• **Stored records**
# # # #
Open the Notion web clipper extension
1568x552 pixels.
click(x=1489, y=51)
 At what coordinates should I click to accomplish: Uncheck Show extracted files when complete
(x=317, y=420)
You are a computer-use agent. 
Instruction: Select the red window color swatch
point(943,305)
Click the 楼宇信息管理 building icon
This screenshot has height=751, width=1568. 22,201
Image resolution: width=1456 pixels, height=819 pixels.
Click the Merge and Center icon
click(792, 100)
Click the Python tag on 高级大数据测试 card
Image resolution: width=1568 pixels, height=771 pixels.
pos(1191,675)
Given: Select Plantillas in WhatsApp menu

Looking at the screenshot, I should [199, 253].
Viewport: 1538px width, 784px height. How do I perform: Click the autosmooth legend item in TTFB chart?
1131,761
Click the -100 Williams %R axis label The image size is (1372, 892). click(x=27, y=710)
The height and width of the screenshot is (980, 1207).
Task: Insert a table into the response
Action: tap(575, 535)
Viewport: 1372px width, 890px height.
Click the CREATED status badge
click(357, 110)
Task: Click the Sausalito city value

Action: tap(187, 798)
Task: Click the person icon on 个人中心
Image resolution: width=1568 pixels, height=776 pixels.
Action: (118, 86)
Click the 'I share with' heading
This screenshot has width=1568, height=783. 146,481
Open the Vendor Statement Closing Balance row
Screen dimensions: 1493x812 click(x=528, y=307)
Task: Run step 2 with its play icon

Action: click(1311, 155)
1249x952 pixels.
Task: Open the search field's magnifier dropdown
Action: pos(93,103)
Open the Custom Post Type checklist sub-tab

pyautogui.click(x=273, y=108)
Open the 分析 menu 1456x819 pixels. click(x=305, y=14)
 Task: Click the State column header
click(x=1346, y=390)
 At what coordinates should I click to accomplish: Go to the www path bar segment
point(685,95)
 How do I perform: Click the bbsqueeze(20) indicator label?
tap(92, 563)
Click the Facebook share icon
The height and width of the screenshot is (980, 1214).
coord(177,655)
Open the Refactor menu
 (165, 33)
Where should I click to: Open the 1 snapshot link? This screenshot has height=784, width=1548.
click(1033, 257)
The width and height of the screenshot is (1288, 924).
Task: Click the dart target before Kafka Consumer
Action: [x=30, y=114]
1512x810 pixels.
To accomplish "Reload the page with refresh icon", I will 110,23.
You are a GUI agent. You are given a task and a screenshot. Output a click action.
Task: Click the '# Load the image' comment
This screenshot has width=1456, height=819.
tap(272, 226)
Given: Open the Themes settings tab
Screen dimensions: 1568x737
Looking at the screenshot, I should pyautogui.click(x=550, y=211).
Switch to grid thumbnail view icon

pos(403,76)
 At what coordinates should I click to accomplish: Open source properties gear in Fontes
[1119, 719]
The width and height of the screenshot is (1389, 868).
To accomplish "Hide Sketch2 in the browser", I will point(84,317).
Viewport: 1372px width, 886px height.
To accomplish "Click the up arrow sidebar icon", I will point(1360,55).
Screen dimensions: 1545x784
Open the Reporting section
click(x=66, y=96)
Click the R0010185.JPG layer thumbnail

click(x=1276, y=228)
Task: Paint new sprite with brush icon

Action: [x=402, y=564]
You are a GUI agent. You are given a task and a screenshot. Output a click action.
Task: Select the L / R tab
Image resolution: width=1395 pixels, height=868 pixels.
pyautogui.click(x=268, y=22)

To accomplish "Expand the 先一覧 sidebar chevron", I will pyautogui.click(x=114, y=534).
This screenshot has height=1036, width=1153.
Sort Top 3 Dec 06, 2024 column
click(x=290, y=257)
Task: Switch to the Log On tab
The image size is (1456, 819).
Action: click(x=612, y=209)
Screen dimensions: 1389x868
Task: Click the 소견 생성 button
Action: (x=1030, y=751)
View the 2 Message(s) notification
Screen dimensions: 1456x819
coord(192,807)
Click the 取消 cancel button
# # # #
• **WORK ORDER**
Above are records; repeat only the lines starting at the line with "Click the -100" and ending at the line with "Viewport: 1372px width, 886px height.", exactly as they appear, both included.

• **RESULT BELOW**
Click the -100 Williams %R axis label The image size is (1372, 892). click(x=27, y=710)
The height and width of the screenshot is (980, 1207).
Task: Insert a table into the response
Action: tap(575, 535)
Viewport: 1372px width, 890px height.
Click the CREATED status badge
click(357, 110)
Task: Click the Sausalito city value

Action: tap(187, 798)
Task: Click the person icon on 个人中心
Image resolution: width=1568 pixels, height=776 pixels.
Action: (118, 86)
Click the 'I share with' heading
This screenshot has width=1568, height=783. 146,481
Open the Vendor Statement Closing Balance row
Screen dimensions: 1493x812 click(x=528, y=307)
Task: Run step 2 with its play icon

Action: click(1311, 155)
1249x952 pixels.
Task: Open the search field's magnifier dropdown
Action: pos(93,103)
Open the Custom Post Type checklist sub-tab

pyautogui.click(x=273, y=108)
Open the 分析 menu 1456x819 pixels. click(x=305, y=14)
 Task: Click the State column header
click(x=1346, y=390)
 At what coordinates should I click to accomplish: Go to the www path bar segment
point(685,95)
 How do I perform: Click the bbsqueeze(20) indicator label?
tap(92, 563)
Click the Facebook share icon
The height and width of the screenshot is (980, 1214).
coord(177,655)
Open the Refactor menu
 (165, 33)
Where should I click to: Open the 1 snapshot link? This screenshot has height=784, width=1548.
click(1033, 257)
The width and height of the screenshot is (1288, 924).
Task: Click the dart target before Kafka Consumer
Action: [x=30, y=114]
1512x810 pixels.
To accomplish "Reload the page with refresh icon", I will 110,23.
You are a GUI agent. You are given a task and a screenshot. Output a click action.
Task: Click the '# Load the image' comment
This screenshot has width=1456, height=819.
tap(272, 226)
Given: Open the Themes settings tab
Screen dimensions: 1568x737
Looking at the screenshot, I should pyautogui.click(x=550, y=211).
Switch to grid thumbnail view icon

pos(403,76)
 At what coordinates should I click to accomplish: Open source properties gear in Fontes
[1119, 719]
The width and height of the screenshot is (1389, 868).
To accomplish "Hide Sketch2 in the browser", I will point(84,317).
Viewport: 1372px width, 886px height.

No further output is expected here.